Portrait de Nil Yalter, courtesy Galerie Berthet-Aittouarès
Nil Yalter, The Headless Woman or the Belly Dance, courtesy galerie Berthet-Aittouarès
Un nouveau langage
Malgré les sollicitations incessantes depuis cette reconnaissance à Venise, les rendez-vous, et une certaine lassitude, l’artiste de 86 ans reste extrêmement précise et conserve une mémoire phénoménale desdétails de ses installations passées. Elle a bien conscience d’avoir inventé un nouveau langage dans les années 1970 parisiennes, lorsque le féminisme faisait irruption sur la scène artistique, proposant des œuvres hétéroclites, décloisonnant les arts, introduisant la réalité du corps féminin.
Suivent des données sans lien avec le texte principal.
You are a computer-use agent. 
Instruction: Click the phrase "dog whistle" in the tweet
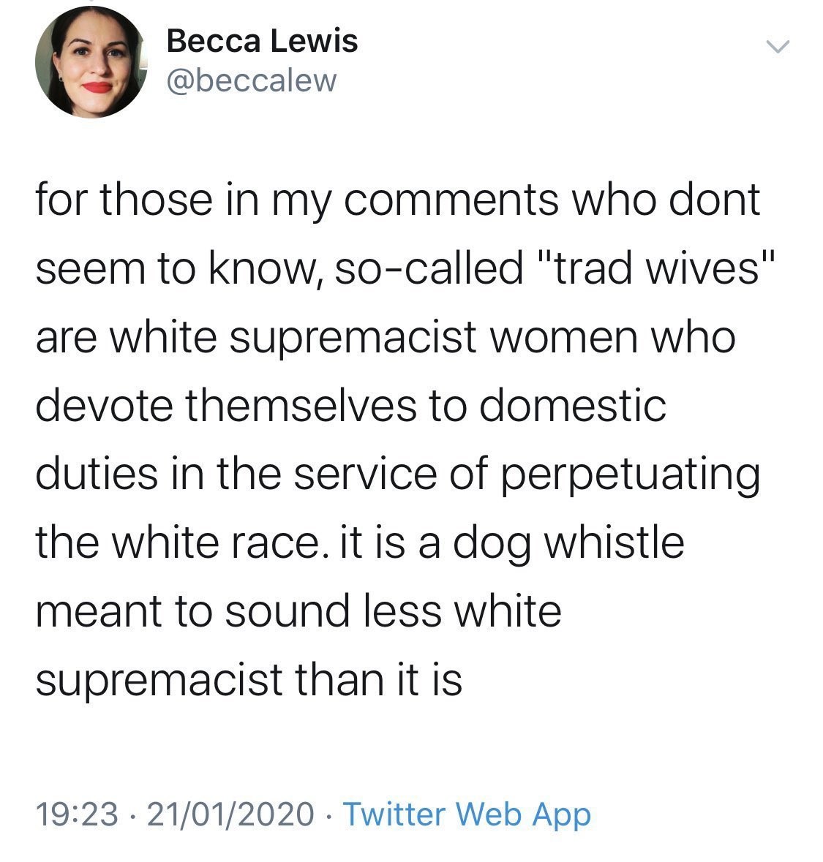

Une façon de s’exprimer arrivée tout droit des États-Unis, où s’armait depuis un moment une avant-garde féministe rebelle et agressive (lire l’article sur Ana Mendieta dans le n° 826 de « Connaissance des Arts », pp. 62-65).
Par ailleurs, Nil Yalter choisit délibérément de mettre en lumière les conditions de vie des nombreux ouvriers échoués dans la misère. En Turquie, elle avait déjà photographié des prisons de femmes à Istanbul. À Paris, dans le quartier du Sentier, elle montre comment les femmes turques tombent malades en brassant des tissus cancérigènes. Elle regarde vivre de nombreux immigrés dans les divers campements ou bidonvilles de la banlieue, notamment les Portugais à peine arrivés. Cette artiste de combat travaille avec des associations, des sociologues, des municipalités. Dans le catalogue de la rétrospective montée par le Mac Val en 2019, l’historienne d’art Fabienne Dumont situe son travail « ... entre art et documentaire, entre esthétique et politique, qui permet de dire et de montrer autrement la situation subie par certaines populations. Nil Yalter, dans ses projets individuels et collectifs, porte en effet une attention particulière au vécu et aux croyances des personnes rencontrées, qui sont magnifiées par son regard, sans paternalisme ni naïveté, mais dans le respect des conditions difficiles, voire violentes, qui sont les leurs ». Elle décrit avec justesse l’attitude originale de l’artiste, « ... à la confluence des mémoires migrantes, féministes, ouvrières et des mythologies ». L’œuvre de Nil Yalter est multiple, faite d’hybridations, de superpositions du présent et du passé, de reconstructions comme « outil de passage de témoins ». Une immense fresque faite de tesselles jusqu’à former comme un kaléidoscope vibrant de vie, pour nier l’oubli total. Mais comme rien ne disparaît jamais complètement, ces lambeaux historiques peu glorieux que l’on croyait enfouis nous reviennent en boomerang, en pleine guerre, à travers d’autres générations d’immigrés. Son œuvre prend aujourd’hui des échos sinistrement actuels.
Tous les exils au Louvre-Lens
L’exposition du Louvre-Lens évoque les liens souvent douloureux entre création artistique et sentiment d’exil, de tous les exils. De l’Odyssée à nos jours. Avec son œuvre Exile is a Hard Job, 1983-2024, prêtée par le Centre Pompidou, Nil Yalter y a toute sa place aux côtés de Victor Hugo ou Kimsooja, de Gustave Courbet ou Barthélémy Toguo, de Kader Attia ou Marco Godinho. Une ribambelle d’artistes dont le propos est aussi bien le départ que le déracinement, le nomadisme, les camps de réfugiés, le renouveau... Bref, un éventail d’histoires, de traces et de mémoire.